U.S. skier visits down five per cent in 2014/15 season 

Pacific Northwest hit hardest with 36.3-per-cent plunge in visitation

click to enlarge SHUTTERSTOCK PHOTO - Wishful Thinking Ski resorts across the Pacific Northwest, including Washington's Mount Baker, pictured above, dealt with extremely low snowfall this winter and saw a 36-per-cent decline in visitation.
  • Shutterstock Photo
  • Wishful Thinking Ski resorts across the Pacific Northwest, including Washington's Mount Baker, pictured above, dealt with extremely low snowfall this winter and saw a 36-per-cent decline in visitation.

With historic droughts affecting one coast, and record snowfall on the other, skier visits across the United States dropped five per cent during the 2014/15 season, according to preliminary figures from the National Ski Areas Association (NSAA).

The U.S. ski industry posted the second-worst season of the last 16 years, with a total of 53.6 million skier visits — still above the 2010/11 season, when skier visits plunged 16 per cent to 51 million.

Overall, visits fell 3.8 per cent below the five-year average.

"The good news is that despite the vagaries of Mother Nature, ski areas have adapted and responded with dramatic expansions and investments in energy-efficient snowmaking," said NSAA president Michael Berry in a statement. "Even in a season where snowfall is off, our guests still get an incredible skiing or riding experience."

Nationwide, snowfall was down 28 per cent, according to early results from the NSAA, even with record snowfall in the Northeast region, where skier visits stayed flat.

Resorts in the Pacific Northwest, stretching from drought-ravaged Lake Tahoe in California to Washington State, were hit the hardest, with a devastating 36.3-per-cent drop in visitation from 2013/14.

While Whistler is able to capture some of those destination skiers from the Pacific Northwest, the severe lack of snow and resulting decline in visitation raises some serious questions across the industry, said Dave Brownlie, Whistler Blackcomb's president and CEO.

"The big concern for the industry is: are we potentially losing a whole generation of skiers and snowboarders?" he asked.

"What's the saying — 'the rising tide lifts all boats?' Well everything sinks in a low tide. It's really not good for anybody, so we want to see those local and regional mountains do well."

The situation was less dire in the Rocky Mountain region, where visits decreased by 2.1 per cent, but remained above the five-year average.

Of course, ski areas on Canada's West Coast weren't immune from the same trends seen south of the border. According to preliminary numbers from the Canada West Ski Areas Association (CWSAA), skier visits to B.C. dipped to five million this season, down 1.5 million from just two years ago.
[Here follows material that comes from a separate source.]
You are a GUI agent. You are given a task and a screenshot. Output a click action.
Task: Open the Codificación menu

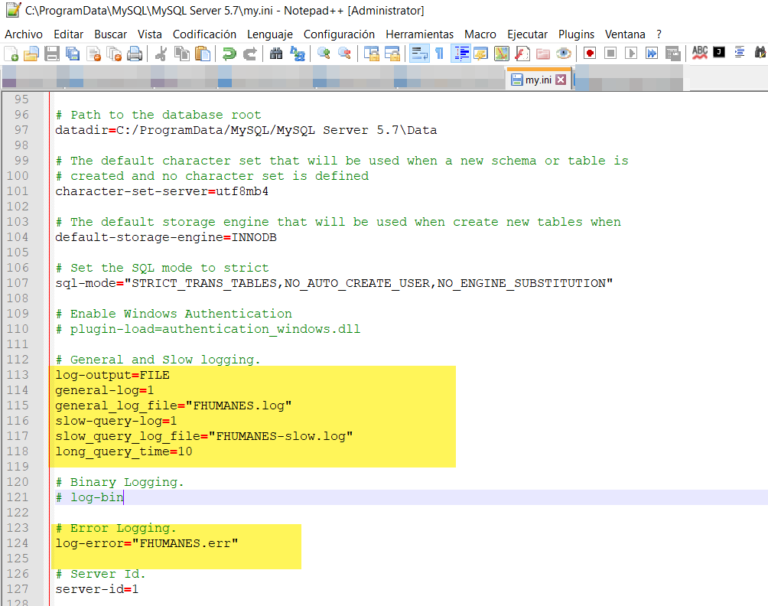(x=204, y=34)
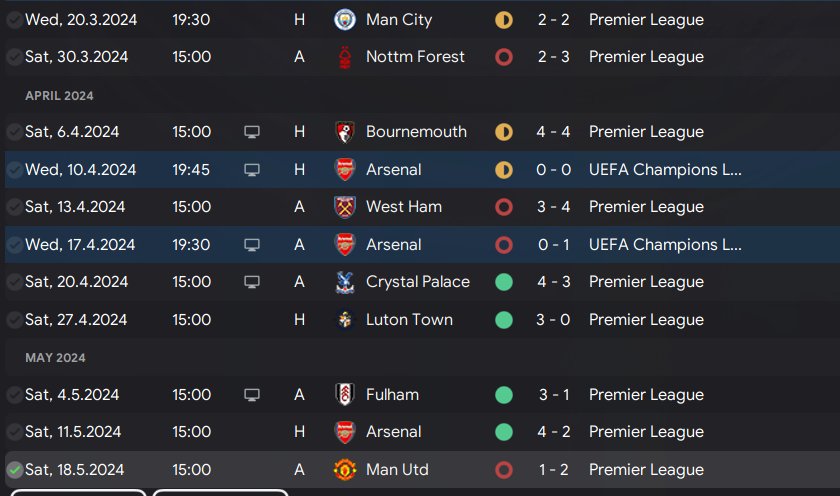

Whistler Blackcomb saw skier visits drop 9.3 per cent for the quarter, which was primarily attributed to a decline in regional skiers.

Much of the discussion at the NSAA's annual convention this month surrounded the best ways for the ski industry to reach millennials, aged 18 to 34, who account for roughly $430 billion in discretionary income each year.

While other resorts may struggle to attract an age group that is skiing less than past generations, Whistler Blackcomb has managed to strike a demographic balance, according to ski industry consultant Roger McCarthy.

"We have real polarity in the market," he said. "We've got a really strong, young market and then we've got a really strong market of people that have time and money to ski, being retired or semi-retired. In the middle, we've got huge kids' programs."

In order to stay relevant with the younger generation, Brownlie said it's essential Whistler Blackcomb regularly reviews "our product, our experience and our pricing." He also mentioned the growth of the so-called "sharing economy" among millennials, an area with real potential for Whistler Blackcomb — particularly around ride-sharing programs.

"One thing with the millennial group is they love to share, and they're used to buying that way, and I think that's a strong, viable opportunity for them," Brownlie said. "We need to figure out how to capitalize on that or work within their purchasing behaviour and habits to make it easier for them."

Reducing travel costs for visitors — particularly destination skiers — would go a long way towards combating external factors, like weather and the exchange rate, that resorts have no control over.

In fact, a recent study co-authored by Eastern Washington University's Mark Holmgren found that, for some groups, gas and airfare costs actually impacted ski ticket purchasing more than weather.

"The bottom line is we tend to not be competitive on air access costs relative to the States, and that is a significant consideration in terms of purchase decisions for destination skiers," said CWSAA president David Lynn.

To combat that, Holmgren suggested resorts subsidize gas or airfare costs for ticket buyers — a tactic that was more prevalent at Whistler Blackcomb several years ago through "air buy-down programs," Brownlie said.

Holmgren also said offering a wide range of ticket pricing options is key.

"Economic theory says you should charge as many different prices of tickets as you can. We call that price discrimination," he said. "At the ski resort I was analyzing (outside Salt Lake City), they had over a thousand different types of tickets they offered to customers, so that's going to increase your revenues because you can attract people who weren't coming before who are now coming to the resort by offering a discount."